Il doit donc être condamné au paiement de cette somme.
— Sur l’indemnité d’occupation
Il a été précédemment tranché que Monsieur [J] [M] est occupant sans droit ni titre des lieux loués depuis le 6 janvier 2024. Dès lors, l’association COALLIA sollicite ,à bon droit, sa condamnation au paiement d’une indemnité mensuelle d’occupation à compter du 6 janvier 2024 jusqu’à la date de libération effective et définitive des lieux, fixée au montant résultant du loyer et des charges, tel qu’il aurait été si le contrat s’était poursuivi.
— Sur le sort des meubles
Le sort des meubles éventuellement laissés dans les lieux est spécifiquement organisé aux articles R.433-1 et suivants du code des procédures civiles d’exécution au titre des opérations d’expulsion. Il n’y a pas donc lieu d’ordonner leur enlèvement, leur transport ni leur séquestration, qui demeurent à ce stade purement hypothétiques.
— Sur les autres demandes
Aux termes des dispositions de l’article 514 du code de procédure civile, les décisions de première instance sont de droit exécutoires à titre provisoire à moins que la loi ou la décision rendue n’en dispose autrement.

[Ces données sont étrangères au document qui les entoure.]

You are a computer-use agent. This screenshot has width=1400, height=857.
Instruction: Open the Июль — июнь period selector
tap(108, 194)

En l’espèce, l’exécution provisoire ne parait pas incompatible avec la nature de l’affaire, de sorte qu’il n’y a pas lieu de l’écarter, dans les termes prévus par les dispositions de l’article 514-1 du même code.

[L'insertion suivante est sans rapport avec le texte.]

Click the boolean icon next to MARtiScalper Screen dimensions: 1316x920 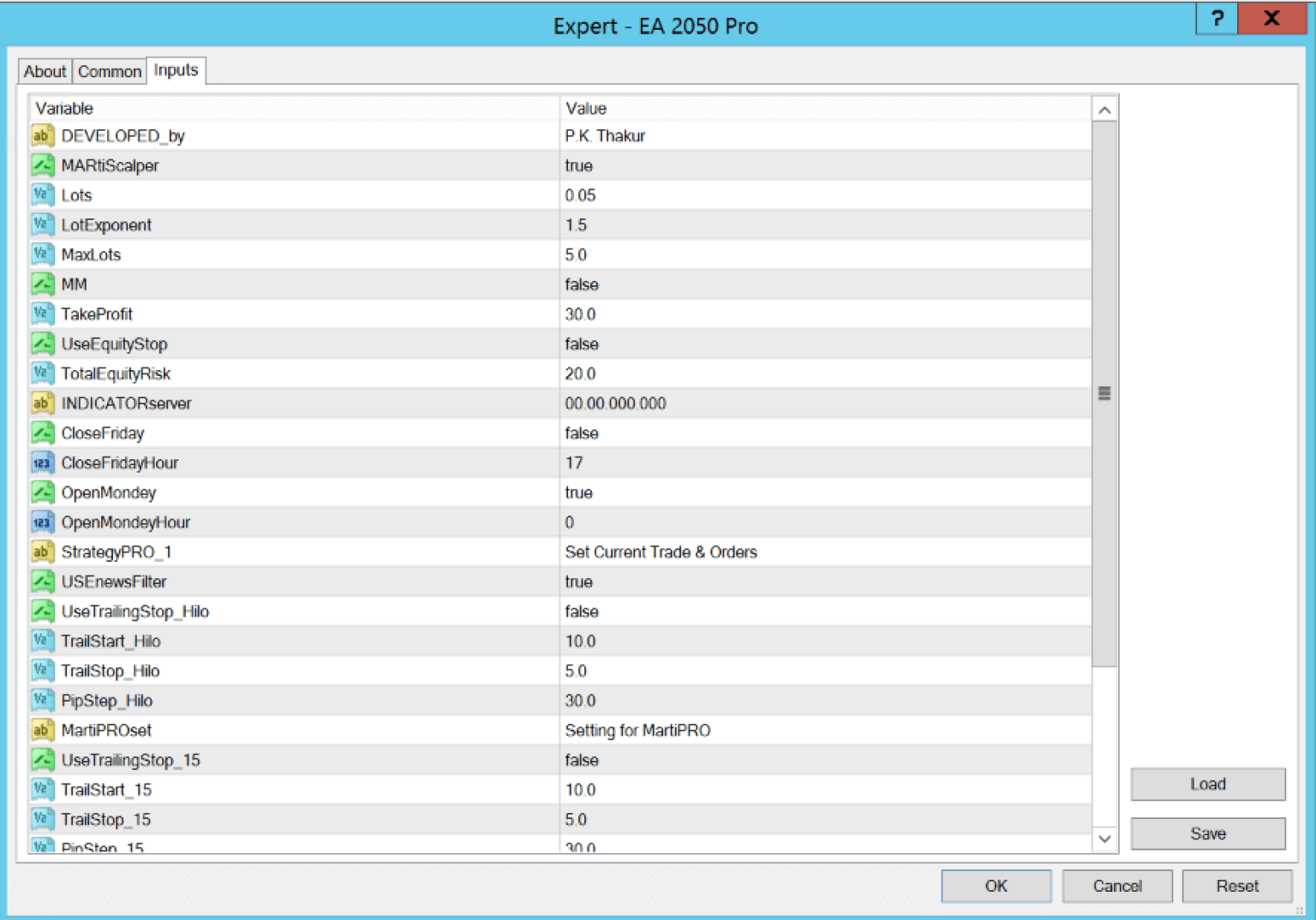[41, 165]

Eu égard aux circonstances de la cause, il serait inéquitable de laisser à la charge de l’association COALLIA l’intégralité des frais non compris dans les dépens qu’elle a pu exposer. Aussi, Monsieur [J] [M] sera condamné à lui payer une indemnité de 400 euros sur le fondement des dispositions de l’article 700 du code de procédure civile.
PAR CES MOTIFS
Le juge des contentieux de la protection, statuant publiquement, par mise à disposition, par jugement réputé contradictoire, en premier ressort
Constate que Monsieur [J] [M] est occupant sans droit ni titre du logement situé [Adresse 2] à [Localité 4], mis à disposition par l’association COALLIA dans le cadre d’une intermédiation locative depuis le 6 janvier 2024 ;
Ordonne en conséquence à Monsieur [J] [M] et à tous occupants de son chef de libérer les lieux et de restituer les clés dès la signification de la décision ;
Dit qu’à défaut de départ volontaire des lieux loués et de restitution des clefs dans le délai, l’association COALLIA pourra, dès la signification d’un commandement de quitter les lieux, sans autre délai, faire procéder à son expulsion ainsi qu’à celle de tous occupants de son chef, avec le concours de la force publique, si besoin est ;
Condamne Monsieur [J] [M] à payer à l’association COALLIA la somme de 7390,06 euros au titre des loyers, charges et indemnité d’occupation impayés, arrêtée au mois d’avril 2025, échéance d’avril incluse, outre intérêts au taux légal à compter de la présente décision ;
Condamne Monsieur [J] [M] à payer à l’association COALLIA une indemnité mensuelle d’occupation égale au montant du loyer et des charges, calculée telle que si le contrat s’était poursuivi, à compter du 6 janvier 2024 jusqu’à la date de libération définitive des lieux et restitution des clefs ;
Déboute l’association COALLIA en sa demande afférente au sort des meubles et en sa demande afférente à une astreinte assortissant le départ des lieux mis à disposition ;
Dit n’y avoir lieu d’écarter l’exécution provisoire, de droit ;
Condamne Monsieur [J] [M] à payer à l’association COALLIA une indemnité de 400 euros sur le fondement des dispositions de l’article 700 du code de procédure civile ;
Condamne Monsieur [J] [M] aux dépens.